Hirsch, E., Barberis, L., Brancaccio, M., Azzolino, O., Xu, D. Z., Kyriakis, J. M., et al. (2002). Defective Rac-mediated proliferation and survival after targeted mutation of the beta(1) integrin cytodomain. Journal of Cell Biology, 157(3), 481-492.


Cite as: https://hdl.handle.net/11858/00-001M-0000-0010-6F60-E
Abstract
Cell matrix adhesion is required for cell proliferation and survival. Here we report that mutation by gene targeting of the cytoplasmic tail of beta(1) integrin leads to defective proliferation and survival both in vivo and in vitro.
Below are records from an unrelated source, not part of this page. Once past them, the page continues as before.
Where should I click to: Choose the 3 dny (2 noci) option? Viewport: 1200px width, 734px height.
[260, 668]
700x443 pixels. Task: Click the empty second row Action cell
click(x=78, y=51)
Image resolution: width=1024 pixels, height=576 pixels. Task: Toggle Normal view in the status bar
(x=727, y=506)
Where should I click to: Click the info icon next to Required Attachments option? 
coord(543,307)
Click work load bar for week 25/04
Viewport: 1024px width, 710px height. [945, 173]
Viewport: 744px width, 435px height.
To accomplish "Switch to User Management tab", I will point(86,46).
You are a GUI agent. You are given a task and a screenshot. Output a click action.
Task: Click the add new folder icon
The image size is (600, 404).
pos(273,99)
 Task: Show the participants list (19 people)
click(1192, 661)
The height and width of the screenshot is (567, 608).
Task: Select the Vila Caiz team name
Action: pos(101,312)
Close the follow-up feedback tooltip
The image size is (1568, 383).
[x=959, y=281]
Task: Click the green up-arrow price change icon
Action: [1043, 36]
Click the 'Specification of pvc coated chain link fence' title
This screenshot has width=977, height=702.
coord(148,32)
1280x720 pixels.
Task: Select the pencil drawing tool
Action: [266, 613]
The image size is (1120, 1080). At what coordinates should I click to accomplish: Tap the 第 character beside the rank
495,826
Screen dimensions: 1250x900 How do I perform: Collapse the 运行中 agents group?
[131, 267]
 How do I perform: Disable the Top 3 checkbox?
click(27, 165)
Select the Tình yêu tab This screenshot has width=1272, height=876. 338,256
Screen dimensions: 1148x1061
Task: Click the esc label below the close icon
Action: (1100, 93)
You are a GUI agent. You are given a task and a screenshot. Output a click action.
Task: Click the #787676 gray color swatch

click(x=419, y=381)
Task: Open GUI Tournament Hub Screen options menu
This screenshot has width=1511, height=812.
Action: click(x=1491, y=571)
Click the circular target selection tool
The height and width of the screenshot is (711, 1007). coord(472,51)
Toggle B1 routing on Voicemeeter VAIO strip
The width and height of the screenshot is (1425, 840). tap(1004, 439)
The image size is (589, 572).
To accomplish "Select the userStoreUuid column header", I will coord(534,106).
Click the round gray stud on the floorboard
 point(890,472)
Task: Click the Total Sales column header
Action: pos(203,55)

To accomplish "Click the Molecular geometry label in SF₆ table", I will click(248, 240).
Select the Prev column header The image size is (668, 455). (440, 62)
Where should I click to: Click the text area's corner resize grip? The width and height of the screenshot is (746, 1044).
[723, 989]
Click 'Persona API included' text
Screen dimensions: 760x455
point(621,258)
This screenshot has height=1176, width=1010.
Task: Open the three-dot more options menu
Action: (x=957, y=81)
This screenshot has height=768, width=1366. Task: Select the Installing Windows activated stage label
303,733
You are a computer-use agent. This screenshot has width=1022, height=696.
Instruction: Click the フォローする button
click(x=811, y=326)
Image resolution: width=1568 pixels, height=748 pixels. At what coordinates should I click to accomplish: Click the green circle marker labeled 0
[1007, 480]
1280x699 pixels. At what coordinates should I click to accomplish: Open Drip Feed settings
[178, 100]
Primary murine embryonic fibroblasts (MEFs) derived from mutant homozygotes display defective cell cycle coupled to impaired activation of the FAK-P13K-Akt and Rac-JNK signaling pathways. Expression in homozygous MEFs of a constitutively active form of Rac is able to rescue proliferation, survival, and JNK activation. Moreover, although showing normal Erk phosphorylation, mutant cells fail to display Erk nuclear translocation upon fibronectin adhesion. However, expression of the constitutively activated form of Rac restores Erk nuclear localization, suggesting that adhesion-dependent Rac activation is necessary to integrate signals directed to promote MAPK activity. Altogether, our data provide the evidence for an epistatic interaction between the beta(1) integrin cytoplasmic domain and Rac, and indicate that this anchorage-dependent signaling pathway is crucial for cell growth control.